Le Maroc sollicite la force de frappe financière saoudienne
Ce contrat, assuré par la compagnie française Dassault Aviation, est évalué à 2,5 milliards d’euros - soit l’équivalent du contrat passé entre l’Algérie et la Russie - et sera financé en grande partie par l’Arabie Saoudite, a annoncé le quotidien français Le Figaro dont Dassault est le principal actionnaire. Faisant face à un déficit budgétaire sans précédent, suite à la flambée des cours des hydrocarbures, le Maroc se tourne vers le royaume wahhabite – son principal fournisseur de pétrole – qui prendra en charge le règlement de 12 des 18 avions. Les raisons de cet engagement ? Certainement la volonté de Riyad de se réconcilier avec Dassault, et plus largement avec la France vexée par l’infidélité saoudienne qui s’était approvisionnée chez son rival européen EADS en avions de type Eurofighter.

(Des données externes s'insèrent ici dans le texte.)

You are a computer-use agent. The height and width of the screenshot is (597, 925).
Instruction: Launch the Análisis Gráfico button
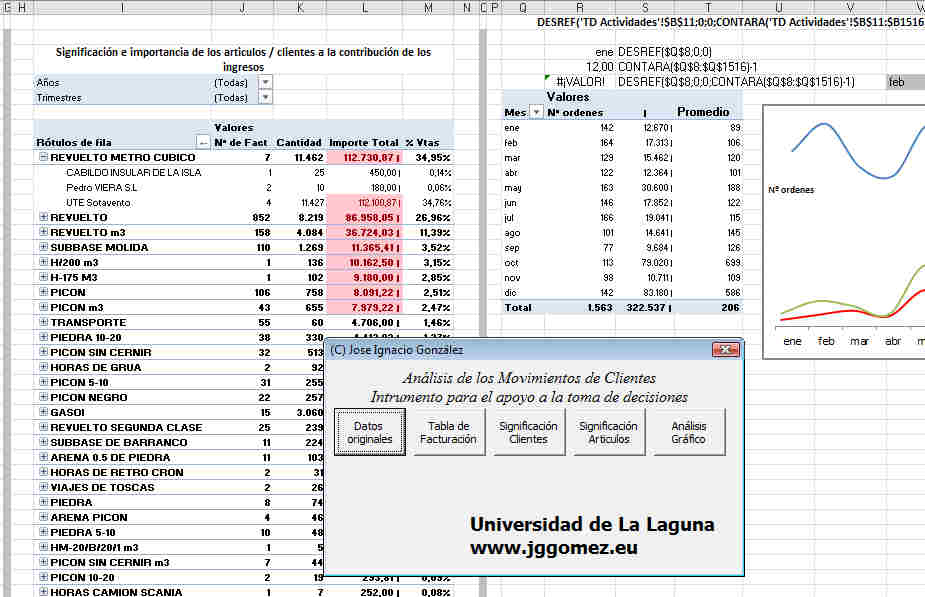tap(689, 433)
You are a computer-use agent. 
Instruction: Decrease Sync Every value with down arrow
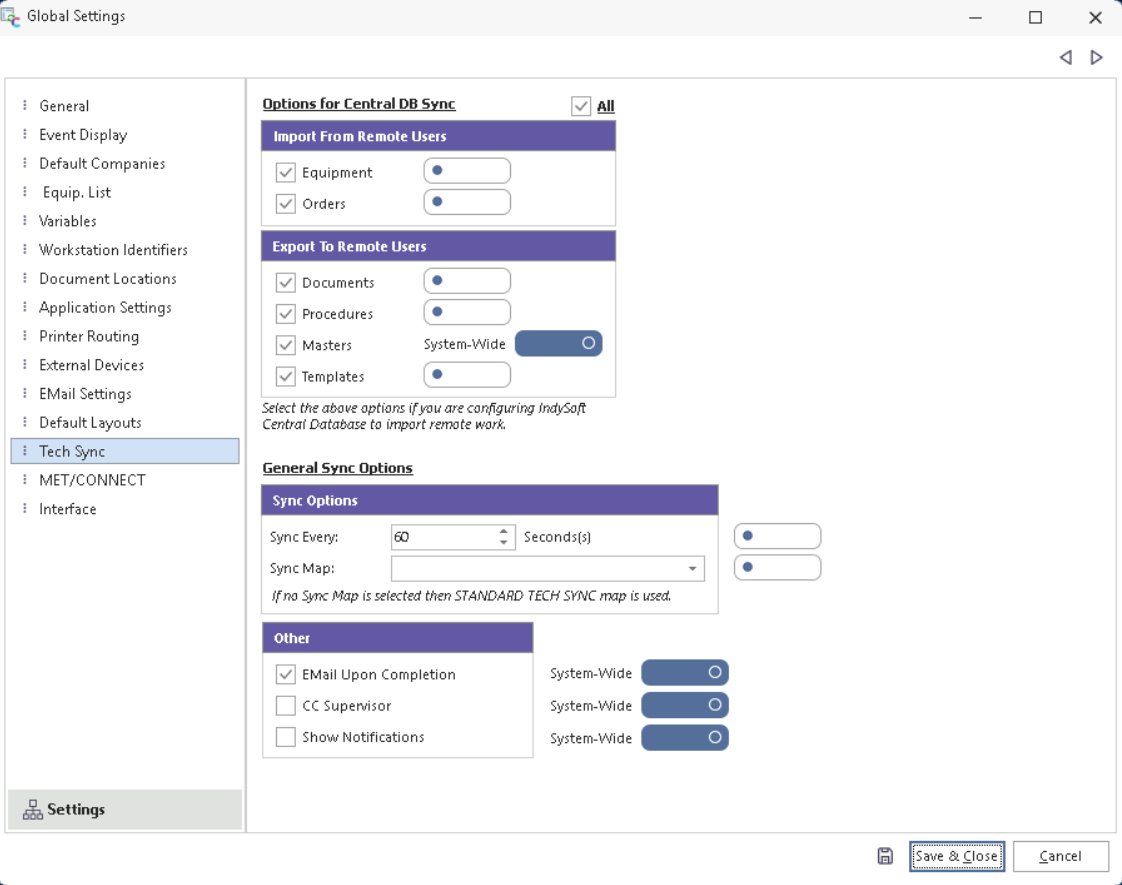[x=504, y=543]
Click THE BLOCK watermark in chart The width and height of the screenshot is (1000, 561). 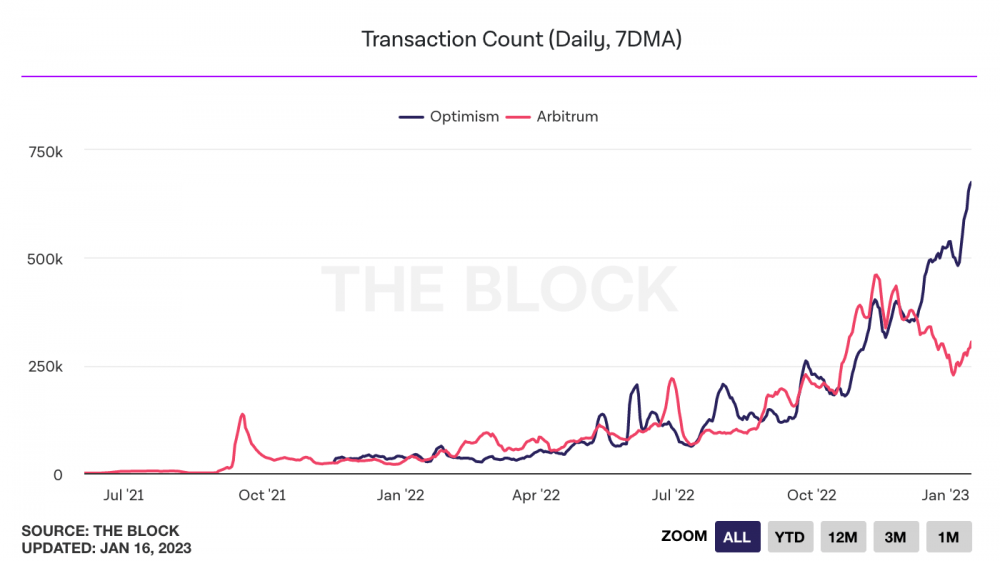click(499, 289)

Ce n’est pas la première fois que le Maroc sollicite ainsi l’Arabie Saoudite à l’appuyer financièrement. Déjà en 1975, le Maroc, alors en pleine guerre avec le Front Polisario au Sahara occidental, se tourne vers le royaume saoudien et les Emirats Arabes Unis pour acheter des avions français de type Mirage. Il mit alors à profit le soutien inconditionnel du président français Valery Giscard d’Estaing contre la rébellion indépendantiste sahraouie. La question du Sahara occidental envenime encore et toujours les relations entre Rabat et Alger.
Dassault cumule les contrats
Sur le continent, le Maroc et l’Algérie sont ceux qui consacrent la plus grande part de leurs budgets à l’armement, aux côtés de la Libye. L’Etat, dirigé par le colonel Mouammar Kadhafi depuis 1969, entend bien ne pas rester à la traîne dans cette course régionale à l’armement. Considérablement affaibli par l’embargo sur les armes – de 1986 à 2004, le « guide » de la jamahirya libyenne compte rétablir son arsenal militaire, en acquérant des avions Rafale et des hélicoptères Tigre. Cette commande a été avalisée par la ministre française de la défense Michèle Alliot-Marie. Le Maghreb s’accapare donc le podium militaire africain et Dassault récolte les contrats. Fleuron de la technologie militaire fort de soixante années d’expérience, le constructeur français est aujourd’hui le premier exportateur européen d’avions de combat et l’un des acteurs majeurs de l’industrie aéronautique mondiale. Toutefois, jusqu’à ce jour, Dassault n’avait décroché aucun contrat à l’étranger pour ce type d’avion. Si le Maroc et la Libye confirment leurs achats de Rafale, ils deviendraient ainsi les premiers clients du monde à les acquérir. Les VRP de l’armement français, appuyés par le quai d’Orsay, incitent – à coup de propositions alléchantes- les voisins maghrébins à rétablir l’équilibre militaire avec l’Algérie, client historique de la Russie.
Ce processus de modernisation militaire constitue indéniablement une menace concrète pour la stabilité et l’harmonie géopolitique du Maghreb. Les puissances régionales se refont une santé militaire, aux dépens d’autres secteurs clés. Le Maroc, qui a de tout temps cherché à avoir une supériorité aérienne et militaire au Maghreb riposte au contrat algéro-russe par une commande de Rafale français. L’inextinguible rivalité militaire entre les deux voisins ne s’essouffle point. La course à l’armement se révèle être une course de fond.